--- Start Given text ---
The most egregious example of this sort of thing is what happens to poor Athelstan (George Blagden) a monk Ragnar picks up when he sacks the monastery at Lindisfarne (yes, that one). Ragnar carries Athelstan back to Denmark as a slave. In one of the series’ many I-can’t-believe-they’re-actually-doing-this-cause-it-just-doesn’t-feel-right moments Ragnar invites the pious Athelstan to have a threesome with him and Lagertha. Athelstan declines. Once more, I almost stopped watching at this point. A Viking letting a slave screw his wife? Really? Again, one wonders what is going on here. Did the writers just think they needed to introduce (something else) kinky? Did they need to find an excuse to expose Travis Fimmel’s overexposed torso? (He was a Calvin Klein model.)

Much to my surprise, Athelstan actually turns into an interesting character. A pious Christian, he becomes fascinated by the Vikings and their gods, and it eventually seems as if he intends to renounce his faith. In one episode, Ragnar and family travel with Athelstan to the pagan temple at Uppsala. There’s an imaginative attempt here to try to recreate what the temple might have looked like (complete with the idols of Odin, Thor, and Freyr, and the gold chain surrounding the whole thing). I think this was the first episode I really enjoyed. Though there were problems here too, including the introduction of mutant-looking priests à la 300. Oh, and then everyone takes mushrooms and fucks everyone else.
--- End Given text ---
--- Start Data extract ---
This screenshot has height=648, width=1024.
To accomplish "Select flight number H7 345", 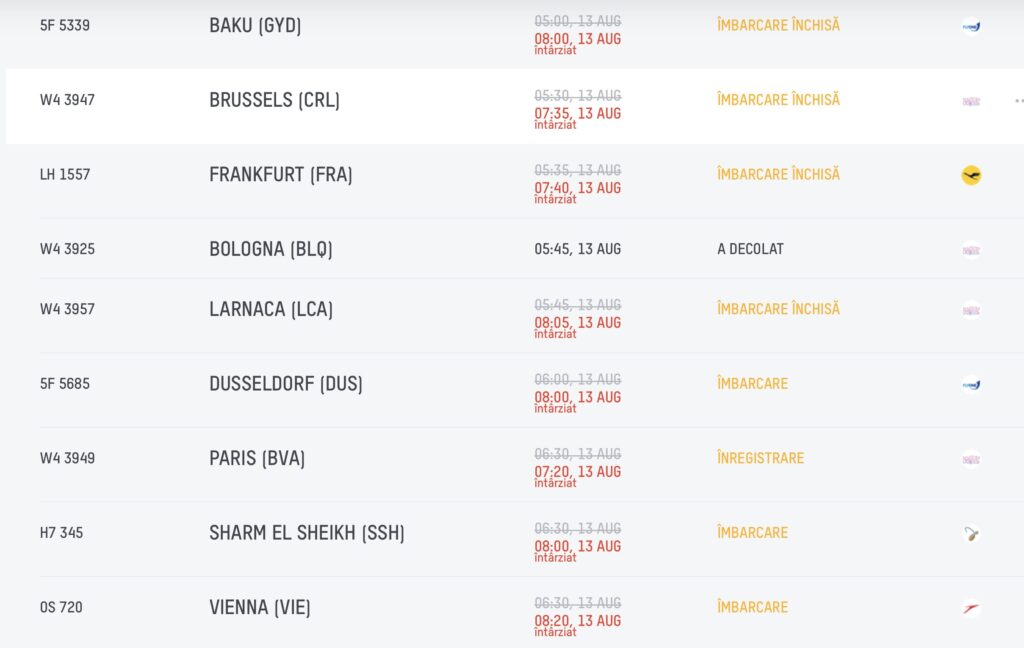I will click(x=61, y=532).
--- End Data extract ---
### Jobs
1 > In the review of the Vikings series, where does Ragnar capture the monk Athelstan?
2 > Write a continuation of the review of the Vikings series, starting after its final sentence.
The listing plays no part in what comes next.

### Expected results
1 > At the monastery at Lindisfarne, which he sacks.

2 >
Athelstan’s conflict is interesting, and his character is effective because we ourselves are outsiders looking in at Viking society. We can identify with him. We too are steeped in this Judeo-Christian gruel and conflicted over it, and strongly attracted to pagan ways. Additionally, a strong friendship blooms between Ragnar and Athelstan that actually manages to be halfway affecting. Matters heat up when Athelstan begins having full-blown visions, and even stigmata. Finally, he seems to renounce paganism and throws his arm ring (a gift from Ragnar) into the bay. (This scene inspired me to finally order an arm ring from Grimfrost [6].) But just when things seemed to have gotten really interesting with Athelstan – the writers kill him off.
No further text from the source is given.